A antropóloga Andressa Morais aponta que, no imaginário social, o corpo
feminino é direcionado a tarefas emocionalmente reguladas — aquelas ligadas ao
cuidado, à delicadeza e à manutenção afetiva do lar.
“Quase ninguém concebe uma mulher batendo um martelo, carregando uma saca de
cimento, sustentando a estabilidade de uma construção”, observa.
Para ela, a contradição é evidente. Embora a sociedade ensine as mulheres a
serem o pilar das relações sociais — cuidando do marido, dos filhos e de toda a
lógica do ambiente doméstico —, quando o assunto envolve força física ou
competências técnicas, elas são imediatamente associadas à fragilidade.
Morais destaca que a rigidez que, por décadas, separou de forma categórica o
que era “trabalho de homem” e “trabalho de mulher” já não encontra mais
sustentação no contexto contemporâneo.
“Eu, mulher, acessar um curso de conhecimentos gerais do modo de funcionamento
das áreas da construção civil. Num passado não tão distante, essa possibilidade
não era sequer cogitada.”, afirma.
Segundo Morais, o impedimento não estava na falta de interesse feminino. “Isso
não quer dizer que as mulheres não se interessavam antes, apenas que o grau de
preconceito, de rigidez sobre os papéis de gênero, se manifestava de forma mais
intensa e agora tendem a se flexibilizar, não por boa vontade, mas por
pressão”, explica.
Representatividade nas
engenharias
A presidente do Conselho
Regional de Engenharia e Agronomia (Crea-RN), Ana Adalgisa, explica que a
participação feminina na engenharia ainda é baixa, mas vem crescendo
gradualmente.
Para ela, o principal desafio é convencer as meninas, ainda na escola, de que
vale a pena sonhar com a engenharia.
Uma pesquisa do Conselho Federal indica que enquanto muitos homens escolhem a
profissão por vocação declarada, grande parte das mulheres chega ao curso por
afinidade com matemática e áreas de exatas. “Precisamos despertar o sonho,
porque a habilidade numérica elas já têm. Falta mostrar que é possível ocupar
esses espaços”, defende Ana Adalgisa.
Ela destaca que a representatividade tem papel decisivo nesse processo: “quando
as meninas veem uma presidente mulher ou profissionais em posições de
liderança, elas se inspiram a chegar lá.”

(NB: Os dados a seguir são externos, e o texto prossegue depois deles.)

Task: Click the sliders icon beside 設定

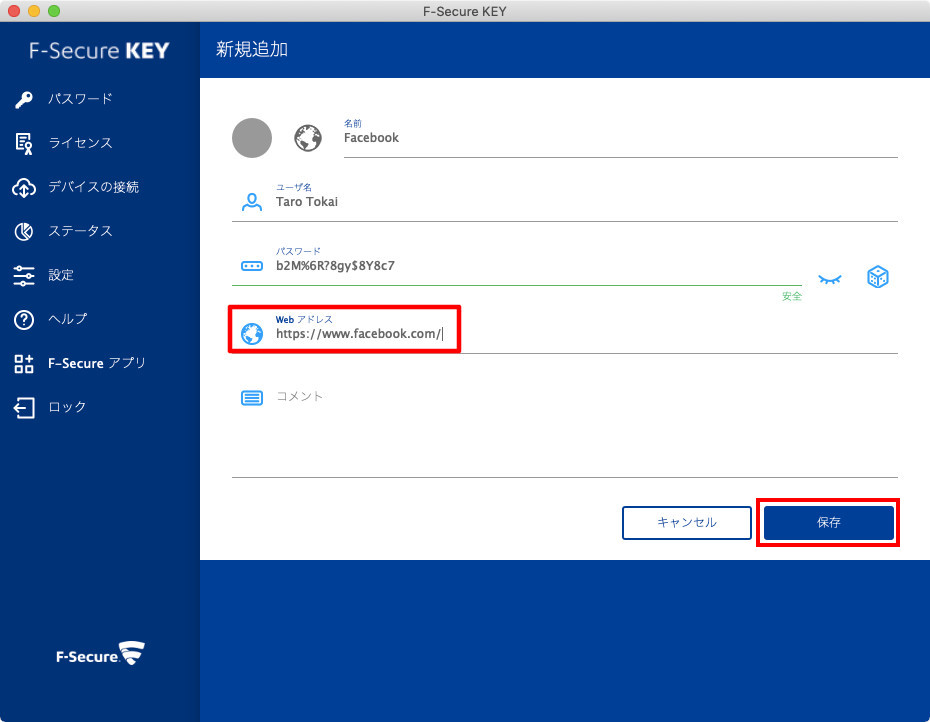Action: 24,275
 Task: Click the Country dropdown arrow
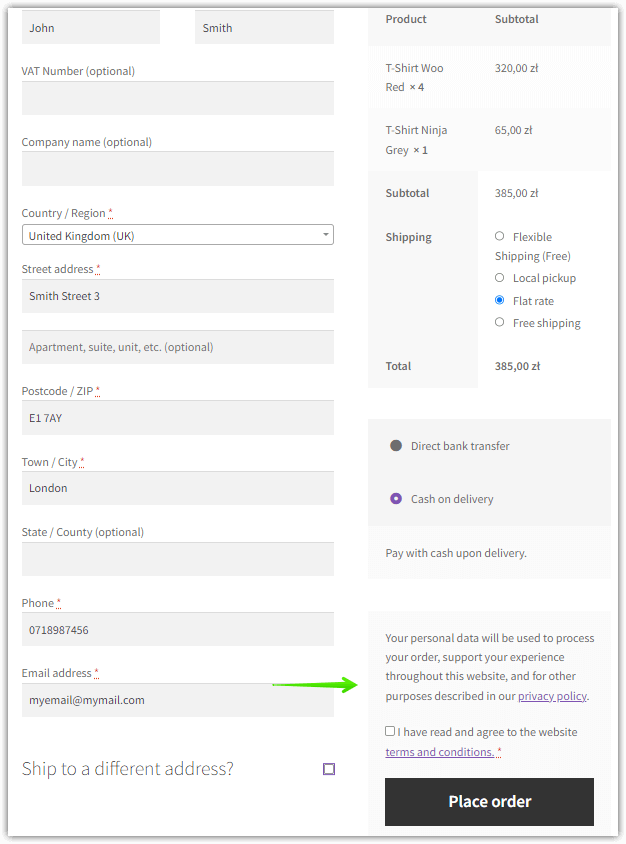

A engenheira civil e CEO do ReforAmar, Fernanda Silmara, destaca que a
capacitação também abre portas no mercado de trabalho. “A ideia é formar uma
rede de mulheres capacitadas, confiantes e preparadas para atuar tanto dentro
de casa quanto no mercado de trabalho”, disse.
Os próximos passos do curso de Reparos da ONG incluem expandir o modelo para
outros bairros, criar módulos avançados e incorporar novos conteúdos.
A ideia é estruturar uma rede de mulheres capacitadas, confiantes e preparadas
tanto para atuar em casa quanto para ingressar na construção civil.
A ação se soma aos demais projetos sociais desenvolvidos pela ONG, que têm como
principal eixo a promoção de dignidade e transformação social. “Quando
reformamos uma casa, devolvemos segurança. Quando capacitamos alguém,
devolvemos poder e oportunidade”, destaca a gestora.